I don’t see an issue with her being there although a comprise maybe in order. I agree with swing as parents it’s good to show a united front and support our children doing activities. My DS currently does kick boxing and we alternate when we take him and alternate the payments. It’s good to demonstrate to ds that we are able to co-parent effectly which we do.

BasilFaulty Mon 07-May-18 20:29:50

Aside from everything else PP's have said about it being his weekend and none of her bloody business, surely having them both there will confuse him? He's still very young and to have both parents suddenly together again could be very unnerving for him

reddie9 Tue 08-May-18 09:43:07

@BasilFaulty it's just a control thing, I also agree. Dh and the ex split up when he was a tiny baby, he's never known them together really. We are still on the waiting list of the rugby anyway and I doubt he will get a place anytime soon so we will just have to wait and see what happens when he does. We haven't paid anything yet.

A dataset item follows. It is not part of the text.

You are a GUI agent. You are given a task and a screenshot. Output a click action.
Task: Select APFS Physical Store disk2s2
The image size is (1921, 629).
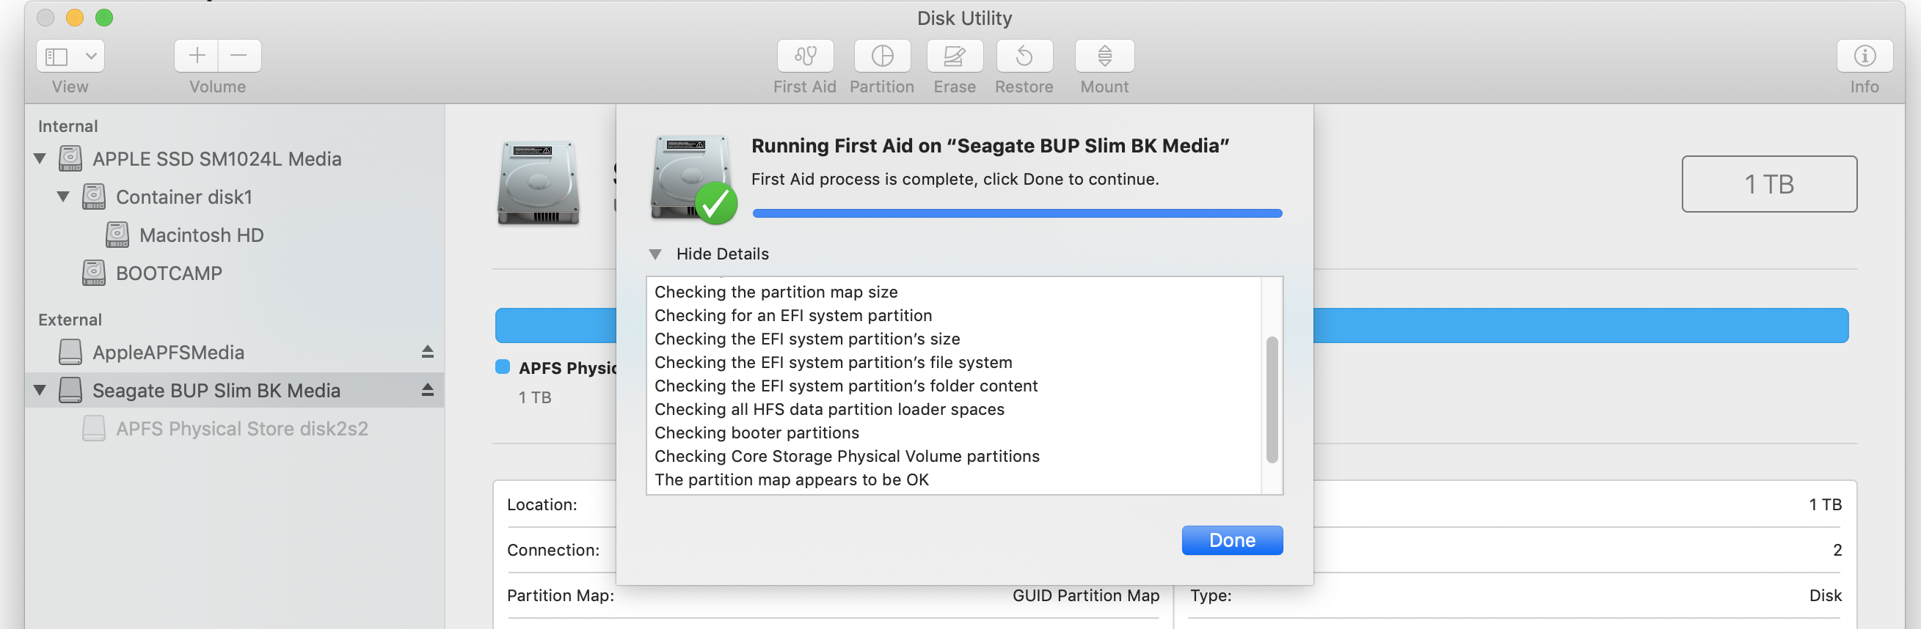(x=241, y=429)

I really do think it would still be good for him though. Funny this thread has been commented on as I've been thinking about it all weekend.

We've had lots of fun and games in the lovely weather we've been having. Water ballon fights, football, hide and seek, went to the beach etc etc.... but literally every activity we did, dss was in tears or kicking off at the end. Because he didn't win or because the other dcs weren't listening too him and following what he wanted to do. He would happily throw water balloons at the others but if he got a tiny trickle of water on him....he would scream at everyone and try and hit whoever was in his way.

My dd had had enough of him by the end I'm sad to say and I can't say I blame her. At the park, she loves all the big slides and stuff but he doesn't. He whacked her on the back because she went down the big slide and he didn't want her too.

So it's been a tricky weekend in all fairness. I think he needs something to go off and do with his dad (and just his dad) at weekends which might help him control whatever he's feeling (jealousy) when he's with us.

OP’s posts: |
Magda72 Tue 08-May-18 10:57:58

@reddie9 I think that's very insightful of you. Rugby will also be great in teaching dss about teamwork & sharing & having his dad there will be super for him.